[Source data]
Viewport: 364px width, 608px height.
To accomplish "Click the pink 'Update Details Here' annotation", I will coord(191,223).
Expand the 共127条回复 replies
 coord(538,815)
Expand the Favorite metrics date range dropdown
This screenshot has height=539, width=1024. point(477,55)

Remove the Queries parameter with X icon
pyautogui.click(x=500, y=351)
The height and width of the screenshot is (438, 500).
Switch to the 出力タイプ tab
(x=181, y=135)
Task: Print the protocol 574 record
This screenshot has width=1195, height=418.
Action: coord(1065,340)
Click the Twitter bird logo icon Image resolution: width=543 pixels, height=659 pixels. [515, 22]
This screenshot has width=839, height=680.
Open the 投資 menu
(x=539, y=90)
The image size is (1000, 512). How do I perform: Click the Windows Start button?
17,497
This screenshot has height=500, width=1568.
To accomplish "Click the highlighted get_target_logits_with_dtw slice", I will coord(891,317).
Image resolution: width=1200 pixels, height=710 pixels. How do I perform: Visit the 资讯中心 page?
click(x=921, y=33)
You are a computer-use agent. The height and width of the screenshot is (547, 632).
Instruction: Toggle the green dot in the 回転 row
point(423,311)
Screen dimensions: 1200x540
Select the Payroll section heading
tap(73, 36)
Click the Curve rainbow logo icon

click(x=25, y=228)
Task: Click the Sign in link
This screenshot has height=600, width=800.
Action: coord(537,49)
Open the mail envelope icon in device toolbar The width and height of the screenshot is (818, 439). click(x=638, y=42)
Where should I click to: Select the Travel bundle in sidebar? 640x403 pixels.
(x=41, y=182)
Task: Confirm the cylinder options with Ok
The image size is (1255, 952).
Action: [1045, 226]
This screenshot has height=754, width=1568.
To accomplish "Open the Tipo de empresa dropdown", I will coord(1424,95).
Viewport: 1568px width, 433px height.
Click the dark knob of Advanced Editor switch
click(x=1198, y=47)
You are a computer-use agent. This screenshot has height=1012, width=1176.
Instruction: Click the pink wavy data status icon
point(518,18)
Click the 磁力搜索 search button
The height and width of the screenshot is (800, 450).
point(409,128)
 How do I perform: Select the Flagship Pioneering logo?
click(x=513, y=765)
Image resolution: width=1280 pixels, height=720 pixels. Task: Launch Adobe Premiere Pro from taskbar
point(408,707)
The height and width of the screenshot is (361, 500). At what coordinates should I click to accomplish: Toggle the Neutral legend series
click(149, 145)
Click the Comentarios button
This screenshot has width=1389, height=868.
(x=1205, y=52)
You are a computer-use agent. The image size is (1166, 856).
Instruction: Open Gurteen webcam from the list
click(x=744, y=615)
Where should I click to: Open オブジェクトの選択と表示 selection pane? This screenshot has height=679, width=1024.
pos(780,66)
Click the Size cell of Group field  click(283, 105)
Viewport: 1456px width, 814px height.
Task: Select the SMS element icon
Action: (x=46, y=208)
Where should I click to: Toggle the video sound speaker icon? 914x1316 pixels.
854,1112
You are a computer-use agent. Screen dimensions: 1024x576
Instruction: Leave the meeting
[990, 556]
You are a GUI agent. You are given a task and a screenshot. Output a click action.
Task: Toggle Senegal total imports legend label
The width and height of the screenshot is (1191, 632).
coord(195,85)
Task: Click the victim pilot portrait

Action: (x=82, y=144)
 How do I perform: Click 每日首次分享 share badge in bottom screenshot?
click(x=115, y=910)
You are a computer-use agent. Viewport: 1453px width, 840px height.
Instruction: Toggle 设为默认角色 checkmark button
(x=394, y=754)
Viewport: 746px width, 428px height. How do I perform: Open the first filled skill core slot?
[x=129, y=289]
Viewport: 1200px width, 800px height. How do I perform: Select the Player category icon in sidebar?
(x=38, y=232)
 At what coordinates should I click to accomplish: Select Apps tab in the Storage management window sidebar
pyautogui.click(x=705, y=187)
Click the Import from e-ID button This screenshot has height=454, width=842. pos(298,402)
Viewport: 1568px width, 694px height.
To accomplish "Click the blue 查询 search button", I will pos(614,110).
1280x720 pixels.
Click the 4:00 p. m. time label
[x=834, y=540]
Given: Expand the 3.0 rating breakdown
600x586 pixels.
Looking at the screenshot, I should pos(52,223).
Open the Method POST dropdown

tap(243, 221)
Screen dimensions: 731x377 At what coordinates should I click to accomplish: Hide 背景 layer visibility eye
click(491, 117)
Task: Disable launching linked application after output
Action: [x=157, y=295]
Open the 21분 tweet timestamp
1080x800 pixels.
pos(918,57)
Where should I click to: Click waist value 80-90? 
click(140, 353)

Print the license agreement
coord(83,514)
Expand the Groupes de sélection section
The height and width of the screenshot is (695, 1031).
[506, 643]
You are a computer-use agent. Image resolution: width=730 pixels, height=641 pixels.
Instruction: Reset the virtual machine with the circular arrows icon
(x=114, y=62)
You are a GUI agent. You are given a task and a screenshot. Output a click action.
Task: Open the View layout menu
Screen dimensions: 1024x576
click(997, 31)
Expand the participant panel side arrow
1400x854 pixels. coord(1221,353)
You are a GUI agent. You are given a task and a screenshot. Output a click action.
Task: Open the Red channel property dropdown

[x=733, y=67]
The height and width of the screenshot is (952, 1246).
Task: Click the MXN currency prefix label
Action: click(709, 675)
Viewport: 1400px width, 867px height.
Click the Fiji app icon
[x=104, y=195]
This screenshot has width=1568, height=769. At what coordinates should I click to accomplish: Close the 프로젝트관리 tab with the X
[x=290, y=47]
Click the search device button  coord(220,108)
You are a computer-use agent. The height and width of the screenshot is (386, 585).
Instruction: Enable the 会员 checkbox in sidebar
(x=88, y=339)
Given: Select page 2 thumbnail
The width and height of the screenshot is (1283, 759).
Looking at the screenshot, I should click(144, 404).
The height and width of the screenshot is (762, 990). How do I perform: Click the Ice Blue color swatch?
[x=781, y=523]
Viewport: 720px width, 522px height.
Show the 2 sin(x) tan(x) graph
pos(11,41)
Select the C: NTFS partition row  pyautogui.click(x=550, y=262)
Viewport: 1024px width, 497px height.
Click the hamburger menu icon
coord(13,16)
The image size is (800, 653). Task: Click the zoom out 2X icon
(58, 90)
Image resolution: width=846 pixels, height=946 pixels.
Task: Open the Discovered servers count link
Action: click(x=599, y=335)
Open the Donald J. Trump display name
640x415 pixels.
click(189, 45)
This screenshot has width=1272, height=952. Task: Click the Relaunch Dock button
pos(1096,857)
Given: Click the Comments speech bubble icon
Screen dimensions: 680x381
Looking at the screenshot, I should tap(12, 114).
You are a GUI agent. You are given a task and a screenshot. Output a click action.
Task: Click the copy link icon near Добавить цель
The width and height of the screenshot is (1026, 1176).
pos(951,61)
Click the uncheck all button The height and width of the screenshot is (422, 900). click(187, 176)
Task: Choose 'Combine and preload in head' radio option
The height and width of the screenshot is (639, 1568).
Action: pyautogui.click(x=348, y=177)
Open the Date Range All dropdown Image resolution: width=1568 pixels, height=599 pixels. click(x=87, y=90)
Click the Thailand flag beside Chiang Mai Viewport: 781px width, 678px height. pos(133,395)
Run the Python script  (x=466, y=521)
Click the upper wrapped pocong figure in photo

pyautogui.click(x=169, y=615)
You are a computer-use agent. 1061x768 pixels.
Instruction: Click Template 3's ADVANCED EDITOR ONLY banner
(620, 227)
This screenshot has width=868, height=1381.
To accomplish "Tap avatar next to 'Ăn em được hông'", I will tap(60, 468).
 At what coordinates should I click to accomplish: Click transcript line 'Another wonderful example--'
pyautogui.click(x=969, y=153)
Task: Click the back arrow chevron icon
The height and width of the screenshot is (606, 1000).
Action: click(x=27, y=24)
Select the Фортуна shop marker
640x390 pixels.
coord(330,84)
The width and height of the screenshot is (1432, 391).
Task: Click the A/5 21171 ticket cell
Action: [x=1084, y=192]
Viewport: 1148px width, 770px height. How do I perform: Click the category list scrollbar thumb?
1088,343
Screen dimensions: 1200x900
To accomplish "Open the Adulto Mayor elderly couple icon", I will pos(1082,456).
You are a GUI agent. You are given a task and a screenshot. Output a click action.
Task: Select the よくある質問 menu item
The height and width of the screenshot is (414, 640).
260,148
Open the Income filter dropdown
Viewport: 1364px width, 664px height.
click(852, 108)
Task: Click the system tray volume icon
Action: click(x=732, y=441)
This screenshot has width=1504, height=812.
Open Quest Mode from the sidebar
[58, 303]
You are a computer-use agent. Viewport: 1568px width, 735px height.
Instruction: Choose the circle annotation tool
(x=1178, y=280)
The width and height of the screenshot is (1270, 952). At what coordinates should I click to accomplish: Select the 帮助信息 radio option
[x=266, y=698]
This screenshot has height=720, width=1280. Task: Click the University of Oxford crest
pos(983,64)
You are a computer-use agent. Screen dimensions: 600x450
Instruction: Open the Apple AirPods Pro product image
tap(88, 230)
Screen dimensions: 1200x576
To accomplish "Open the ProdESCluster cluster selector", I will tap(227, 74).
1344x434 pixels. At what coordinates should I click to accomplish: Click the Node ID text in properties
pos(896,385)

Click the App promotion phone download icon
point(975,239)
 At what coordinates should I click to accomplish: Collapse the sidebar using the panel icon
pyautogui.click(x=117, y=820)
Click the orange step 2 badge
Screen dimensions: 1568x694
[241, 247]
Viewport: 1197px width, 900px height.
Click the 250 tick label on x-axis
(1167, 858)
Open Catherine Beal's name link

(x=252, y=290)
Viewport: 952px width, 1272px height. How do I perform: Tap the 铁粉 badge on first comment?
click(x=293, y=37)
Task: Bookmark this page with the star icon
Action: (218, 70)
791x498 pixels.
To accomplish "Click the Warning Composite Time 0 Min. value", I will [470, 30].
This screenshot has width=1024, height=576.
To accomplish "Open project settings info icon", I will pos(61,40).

▶ WORK TASK
Could you return all lines from the records that include the word "search"?

▶ TASK ANSWER
Click the 磁力搜索 search button
To accomplish "Click the blue 查询 search button", I will pos(614,110).
Click the search device button  coord(220,108)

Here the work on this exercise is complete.